As the court concluded: “Arbitration is a matter of contract. The FAA does not prevent the enforcement of agreements to arbitrate using different rules than those set forth in the FAA itself because such a result ‘would be quite inimical to the FAA’s primary purpose of ensuring that private agreements to arbitrate are enforced according to their terms.’” Clayco, 2021 WL 859557, at *4 (citation omitted).
The court noted that FSG participated in the baseball arbitration process after mediation failed — precisely the procedure set forth in the Section N alternative. Yet, at no time did FSG object to the procedure until after it lost. As the district court said: “FSG made no formal objection [to the procedure]. Instead, it chose to assert flimsy post hoc excuses only after the outcome displeased it.” Clayco, 2021 WL 859557, at *4.
The court found that the arbitration process took place as the parties agreed, and FSG waived any procedural defects through its participation.

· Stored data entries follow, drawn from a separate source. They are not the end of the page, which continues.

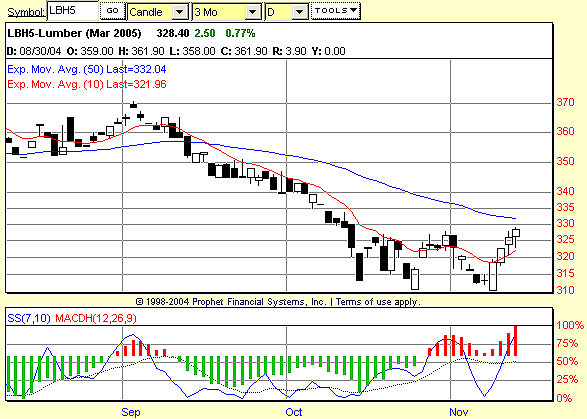Click the Terms of use apply link
Screen dimensions: 587x419
point(378,302)
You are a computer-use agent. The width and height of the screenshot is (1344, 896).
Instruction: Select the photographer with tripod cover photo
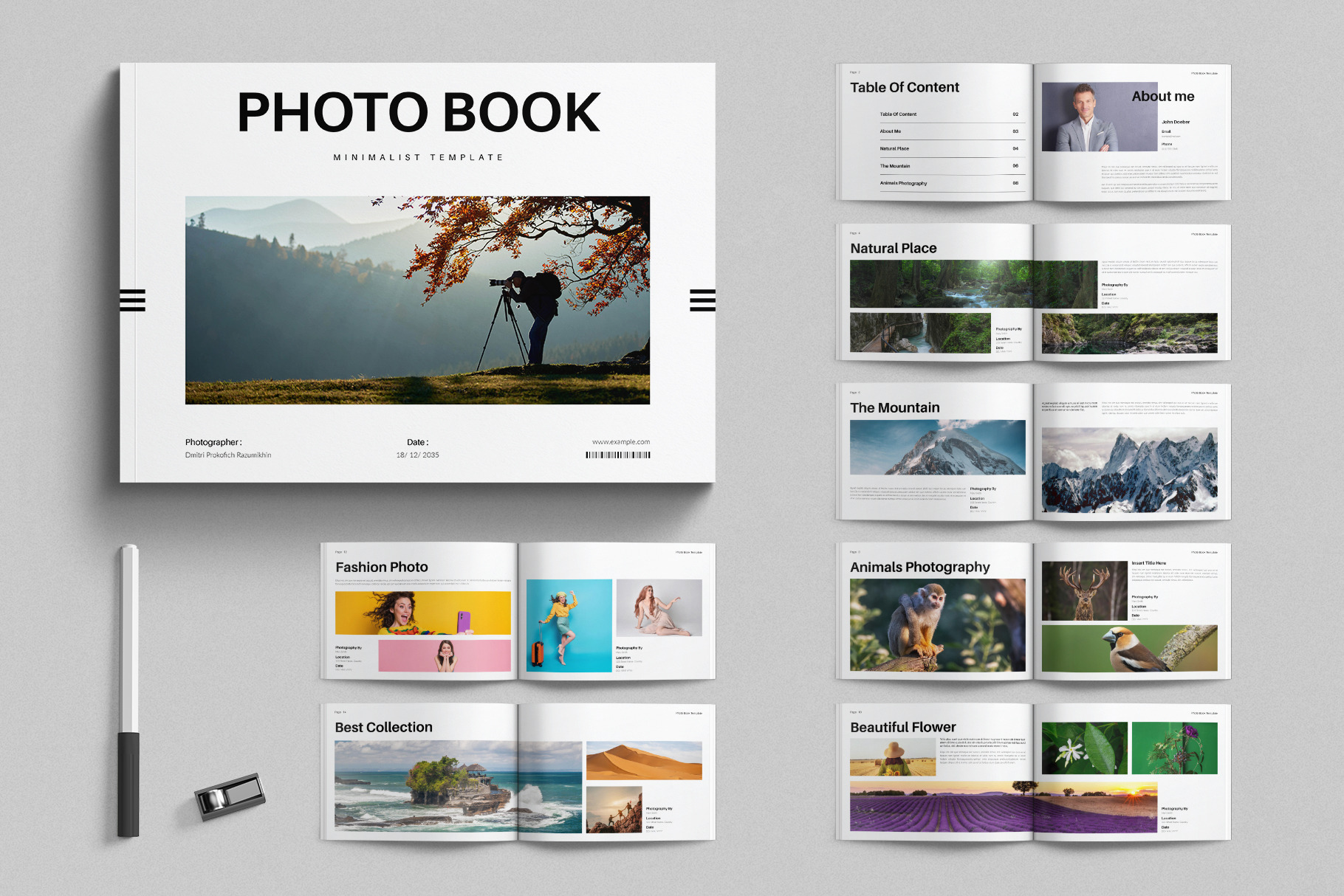pyautogui.click(x=417, y=300)
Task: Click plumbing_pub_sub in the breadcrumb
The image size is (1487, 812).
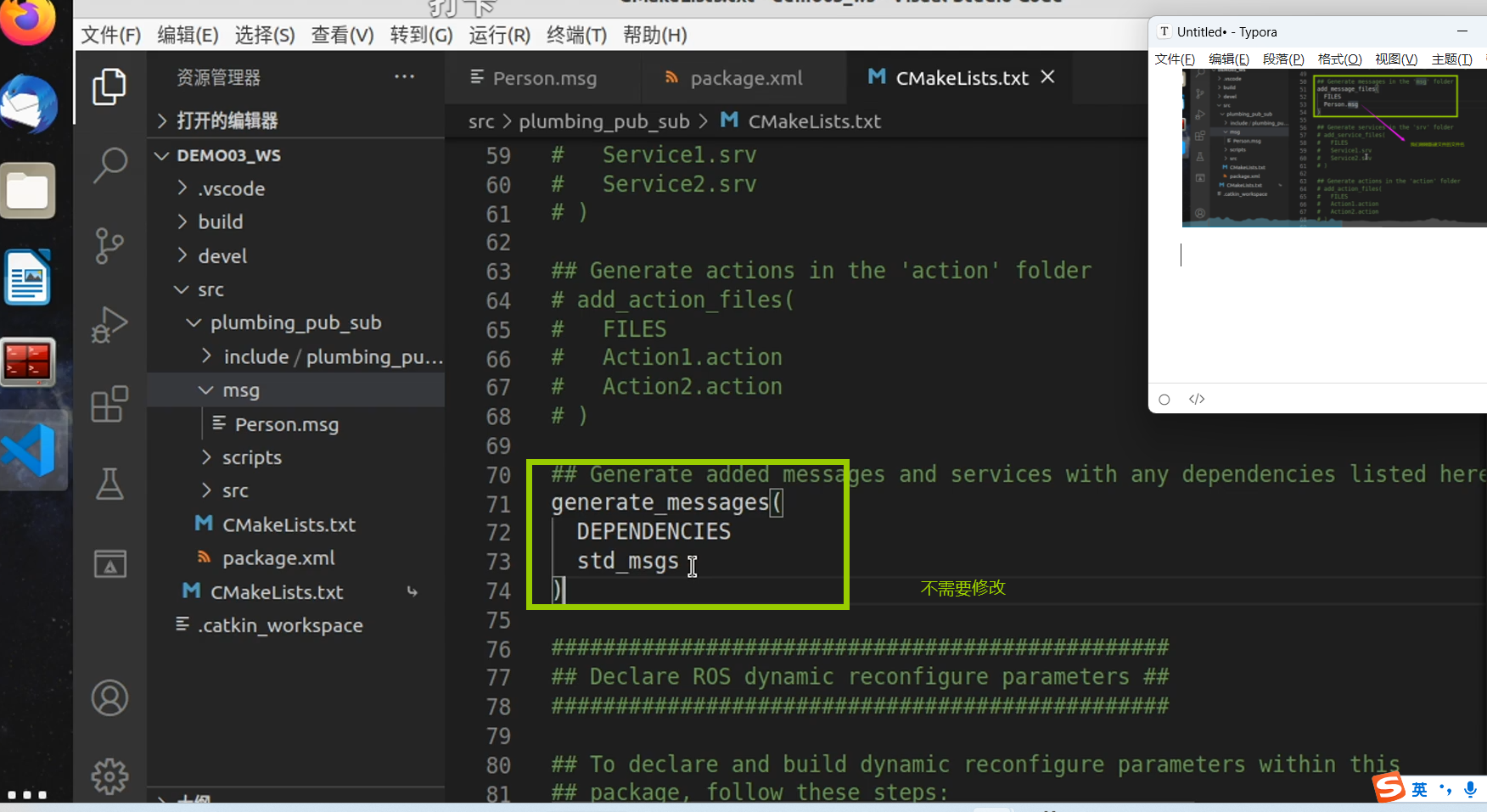Action: [x=603, y=121]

Even if it did not waive such defects, FSG failed to demonstrate any of the four bases to vacate an arbitration award under the FAA.
The Clayco case does not present any earth-shattering legal principles. Rather, it enforces the notion that parties should read and be intimately familiar with the dispute resolution mechanism in their contracts.
Here, FSG should have known that under the parties’ subcontract, Clayco could invoke the Section N alternative by written demand to the AAA. Furthermore, FSG should have been aware that under the AAA rules, a party commences the mediation process by serving a request to the AAA.
Finally, FSG should not have sat on its rights; if it felt that the med-arb process under Section N was objectionable, it should have chimed in sooner and not waited until after it received an adverse award.
Again, none of these lessons is particularly complex. However, parties to construction contracts tend to gloss over the dispute resolution clause during the contract negotiation. Instead, they would be better served by having their construction attorney review the dispute resolution mechanism ahead of time. Such a review would help avoid surprises and heavy-handed or lopsided arbitration clauses.